Be’eri is one of a dozen communities around the Gaza Strip that fell prey to last Saturday’s shock invasion, along with several military bases. Several thousand heavily armed Hamas militants appeared out of nowhere carrying detailed maps, according to Israeli military officials.
About 1,300 Israelis, most of them civilians, are dead. Another 100 to 150 are being held hostage. Some militants are believed to remain at large in southern Israel.
The attack has upended the Middle East. It’s frozen diplomatic endeavors between Israel and Saudi Arabia, pushed Lebanese Hezbollah to threaten from the north, and driven Israel to declare all-out war on Hamas. In support of Israel, the US has sent a battle fleet into the Mediterranean as well as flying some top officials to Tel Aviv.
Israel has been bombing Gaza for a week, killing more than 1,500 people, and is massing troops for what is widely expected to be a ground invasion. It has ordered the Palestinians of the northern part of the strip to move south. An ugly and possibly long war is on the horizon.
Roman, who is a peace educator, was asked whether he considers his country’s response appropriate, and whether he fears a ground invasion would risk the lives of his sister and other hostages.

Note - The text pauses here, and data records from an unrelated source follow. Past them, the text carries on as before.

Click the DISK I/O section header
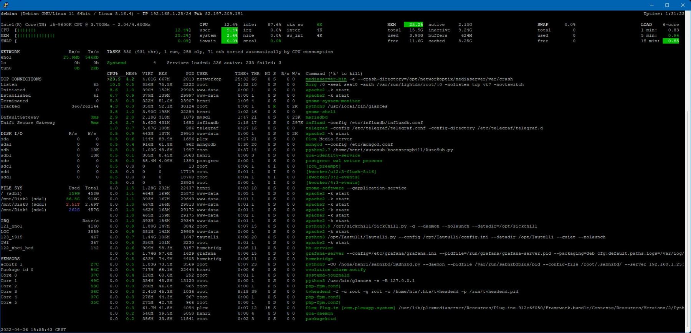This screenshot has height=333, width=691. [x=12, y=134]
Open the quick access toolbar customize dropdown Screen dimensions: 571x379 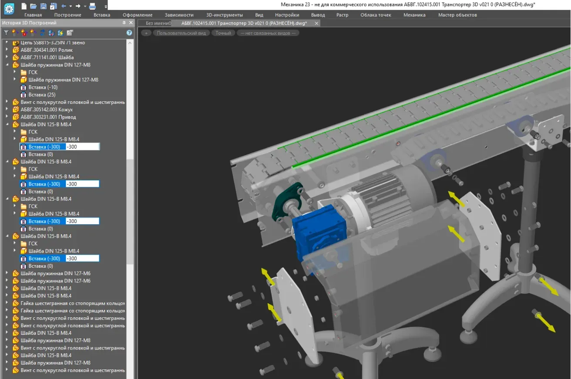pos(106,7)
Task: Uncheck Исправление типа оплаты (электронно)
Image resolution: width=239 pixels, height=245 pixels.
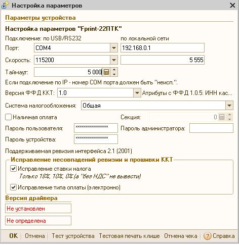Action: (x=13, y=187)
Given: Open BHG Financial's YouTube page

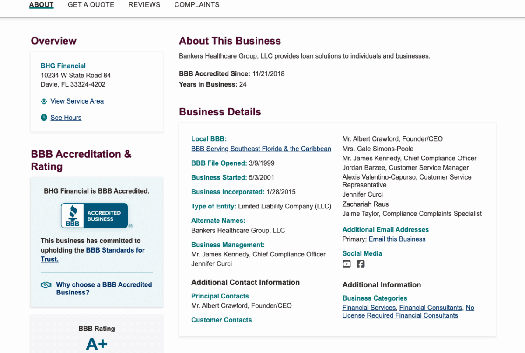Looking at the screenshot, I should (x=347, y=264).
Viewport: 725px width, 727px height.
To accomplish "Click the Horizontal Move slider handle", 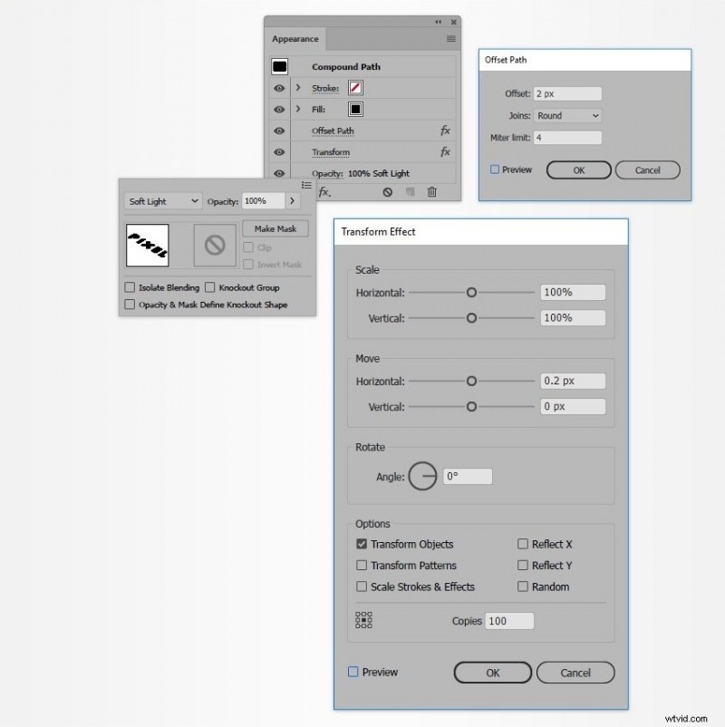I will tap(472, 381).
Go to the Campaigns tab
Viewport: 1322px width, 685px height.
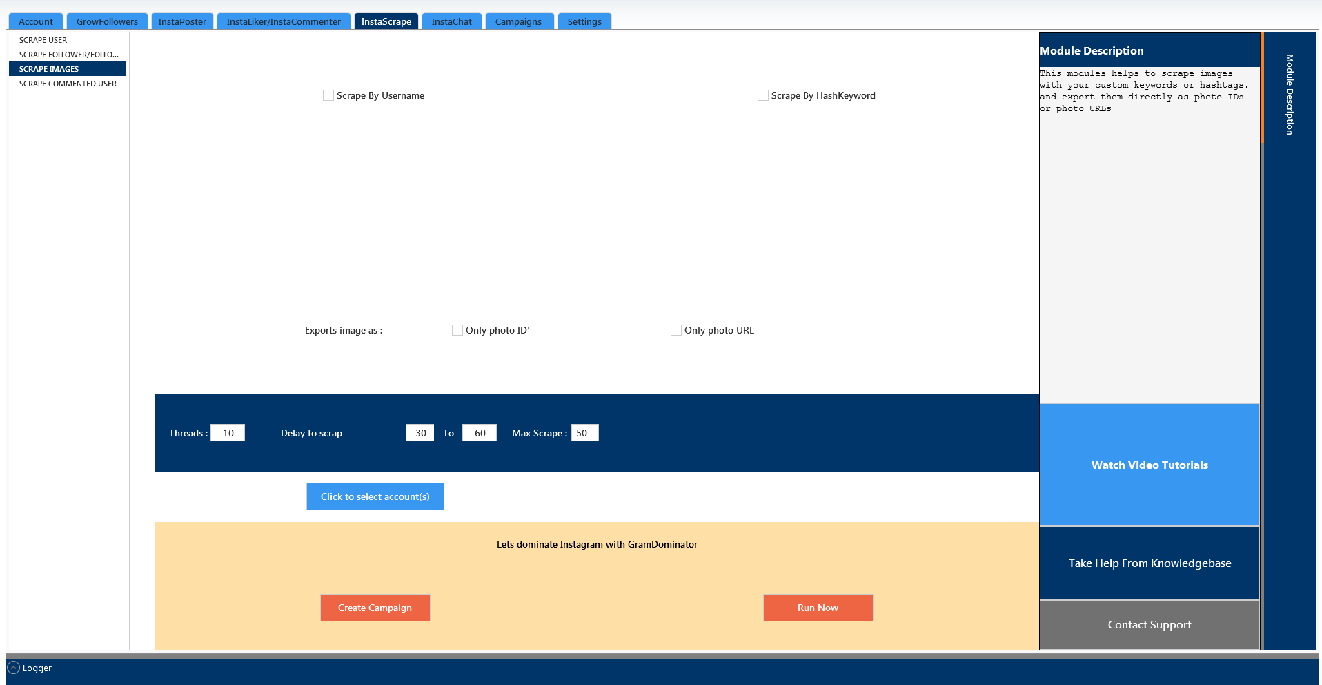coord(518,21)
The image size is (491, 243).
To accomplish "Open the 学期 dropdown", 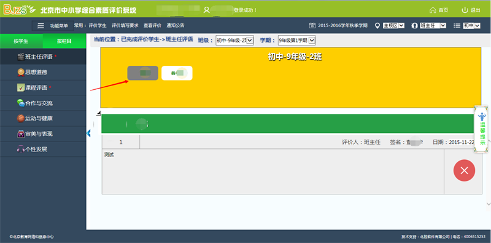I will pos(296,41).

He said he’s not a military strategist and leaves to his nation’s leaders to make what he hopes are sane decisions.
But as he showed journalists from a dozen countries the house where his family was holed up before being kidnapped — Gefen’s yellow, red and blue plastic swing still attached to the front beams amid the rubble — he spoke of the need to bear witness.
“We are walking on history,” he said. “I need the world to see this, to stand with me, to help me get my sister home.”

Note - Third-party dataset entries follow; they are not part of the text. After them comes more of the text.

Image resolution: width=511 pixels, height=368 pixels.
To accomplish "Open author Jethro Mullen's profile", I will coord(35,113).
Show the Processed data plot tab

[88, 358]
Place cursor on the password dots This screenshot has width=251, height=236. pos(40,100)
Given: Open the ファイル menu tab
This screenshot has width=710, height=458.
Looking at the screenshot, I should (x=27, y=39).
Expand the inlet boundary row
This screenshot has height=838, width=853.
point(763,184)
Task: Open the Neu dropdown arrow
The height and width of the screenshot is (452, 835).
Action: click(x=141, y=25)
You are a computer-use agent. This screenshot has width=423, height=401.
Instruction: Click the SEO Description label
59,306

There’s cruel irony in the story of Yarden and her family. They had left the kibbutz for central Israel just a month ago when Yarden, a physiotherapist, decided that she didn’t want to raise Gefen in a place where Hamas rockets fall on a constant basis. Alon, who worked in the kibbutz bicycle shop, agreed. When the attack occurred they were simply visiting for the weekend.
They come from a left-leaning and nature-loving family, as the bookshelves, filled with volumes on hiking and touring, revealed. A sign from a recent anti-government demonstration, which proclaimed that Israel under Prime Minister Benjamin Netanyahu was turning into autocratic Hungary, was still in the living room amid the mayhem.

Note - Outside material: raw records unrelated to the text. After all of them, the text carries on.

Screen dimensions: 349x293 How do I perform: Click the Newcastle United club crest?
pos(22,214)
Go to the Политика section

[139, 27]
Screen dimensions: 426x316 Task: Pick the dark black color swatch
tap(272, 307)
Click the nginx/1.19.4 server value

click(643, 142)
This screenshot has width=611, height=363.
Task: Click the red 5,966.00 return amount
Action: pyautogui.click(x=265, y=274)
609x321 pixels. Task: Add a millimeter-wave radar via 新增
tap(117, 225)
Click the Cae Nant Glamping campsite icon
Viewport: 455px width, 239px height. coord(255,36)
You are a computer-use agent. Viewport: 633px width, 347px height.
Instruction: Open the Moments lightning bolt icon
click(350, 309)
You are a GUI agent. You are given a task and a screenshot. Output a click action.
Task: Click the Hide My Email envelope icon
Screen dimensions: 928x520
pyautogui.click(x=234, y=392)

Israel, which had been divided for nine months over Netanyahu’s populist policies, now has an emergency government of national unity with one stated purpose: the destruction of Hamas and the killing of its leaders. Fierce political differences feel like a distant memory, although Netanyahu’s standing has plummeted as a result of the security failure represented by the invasion.
Israel has taken upon itself to convince the world that what happened last Saturday — the worst single massacre of Jews since the Nazi Holocaust — defines Hamas and must never be permitted to recur. It says the Islamist group, which rejects Israel’s existence, must be destroyed the way ISIS, the Islamic State in Iraq and Syria, was destroyed six years ago.
To that end, world leaders are being shown horrific photos and videos from last Saturday’s massacre. Some are coming to see the killing grounds for themselves. Top US officials — Secretary of State Antony Blinken and Defense Secretary Lloyd Austin have been. German Foreign Minister Annalena Baerbock was in Israel on Friday, as was Canadian Foreign Minister Melanie Joly, being shown the destruction from missiles by Israeli Foreign Minister Eli Cohen.
Alon’s brother, Or Gat, who was also at Kibbutz Beeri on the day of the journalists’ visit, said the presence of all these world leaders needs to be turned into action. Many of the residents, including his sister-in-law Yarden, are of German origin and hold German passports.
“I want my family back,” he said. “I can’t imagine what they’re experiencing. I want the German government to bring my sister-in-law home. Please. Don’t form committees. Don’t hold talks. Do something.”